Column headers sheet taxonomy_database:
- previous_binom: previous recognised species name
- final_binom: current species name
- ref_comment: reference for nomenclature decision
- Column headers sheet systematics:
- Family: family taxonomic rank
- Subfamily: subfamily taxonomic rank
- Tribe: tribe taxonomic rank
- Genus: genus taxonomic rank
File: BEE_Supp_file3.xlsx
Description: Supermatrix data summary.
Column headers:
- BEE_mat7_520BT: species cumulative count
- label: working label in trees, showing nuclear/mito genes, and family
- final-taxonomy: final species taxonomy
- family: family of the species
- subfamily: subfamily of the species
- genus: genus of the species
- genes: number of data elements (“genes”)
- bases: total number of aligned nucleotide base characters (IUPAC code)

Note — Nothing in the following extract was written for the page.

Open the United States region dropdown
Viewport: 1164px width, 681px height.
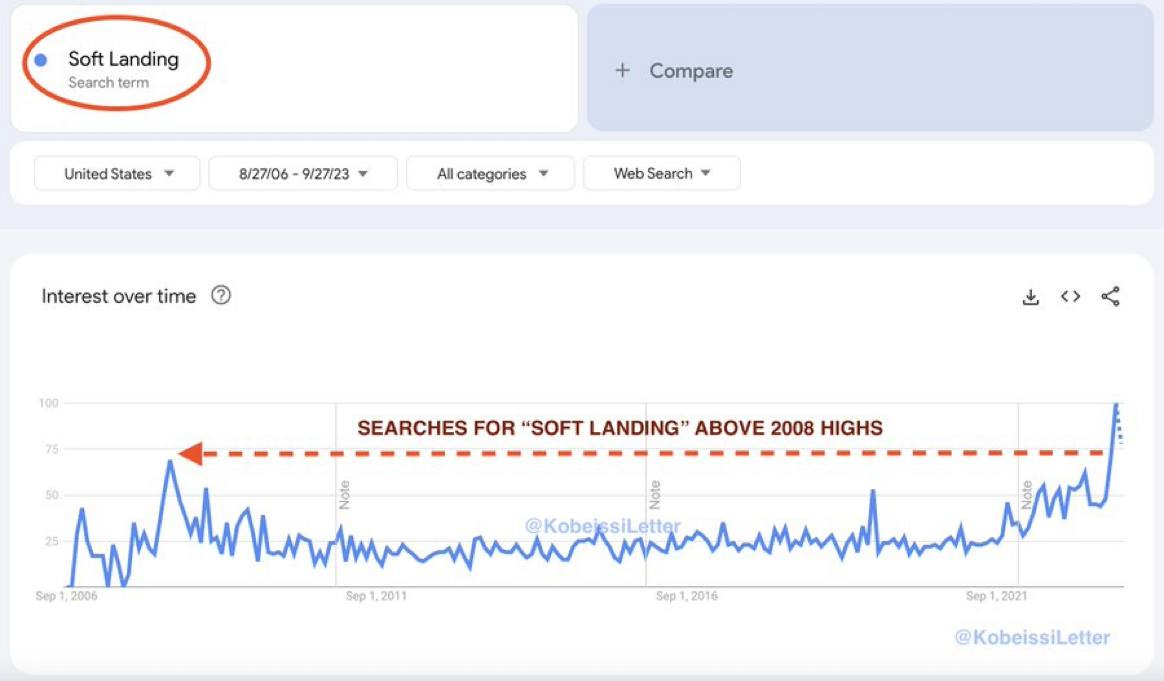pos(118,173)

- sites: total length of th aligned supermatrix
- p-sites: proportion of site with bases
- ex-stub: proportion of site with bases, ignoring the PG stub
DATA SOURCE->: columns to the right indicate data source
- Phylogenomic stub: source data of the phylogenomic stub
- UCE STUB: source data of the UCE stub
- ArgK: accession number ArgK gene
- CAD: accession number CAD gene
- NaK: accession number NaK gene
- Pol II: accession number Pol II gene
- Wnt-1: accession number Wnt-1 gene
- LW Rh: accession number LW Rh gene
- EF-1a: accession number EF-1a gene
- 28S rDNA: accession number 28S rDNA gene
- 16S rDNA: accession number 16S rDNA gene
- COI: accession number COI gene
- CYTB: accession number CYTB gene
BASES->: columns to the right indicate number of aligned nucleotide base characters (IUPAC code) per source
- PG stub: number of aligned nucleotide base characters (IUPAC code) of the phylogenomic stub
- UCE STUB: number of aligned nucleotide base characters (IUPAC code) of the UCE stub
- ArgK: number of aligned nucleotide base characters (IUPAC code) of the ArgK gene
- CAD: number of aligned nucleotide base characters (IUPAC code) of the CAD gene
- NaK: number of aligned nucleotide base characters (IUPAC code) of the NaK gene
- Pol II: number of aligned nucleotide base characters (IUPAC code) of the Pol II gene
- Wnt-1: number of aligned nucleotide base characters (IUPAC code) of the Wnt-1 gene
- LW Rh: number of aligned nucleotide base characters (IUPAC code) of the LW Rh gene
- EF-1a: number of aligned nucleotide base characters (IUPAC code) of the EF-1a gene
- 28S rDNA: number of aligned nucleotide base characters (IUPAC code) of the 28S rDNA gene
- 16S rDNA: number of aligned nucleotide base characters (IUPAC code) of the 16S rDNA gene
- COI: number of aligned nucleotide base characters (IUPAC code) of the COI gene
- CYTB: number of aligned nucleotide base characters (IUPAC code) of the CYTB gene
- NOTES: notes regarding column headers
BEE_mat7 gene site table: gene site summary of file BEE_mat7 gene site table
- part: section of the file
- sites: total length of the aligned supermatrix
- start: where the section starts
- end: where the section ends
- gene: gene or stub belonging to the section
File: BSFPPsu94_TV74c7v2_nn.treefile.pdf
Description: PDF figure of IQ-Tree tree of our composite UCE stub, with bootstrap support. Labels denote taxa from the five original datasets.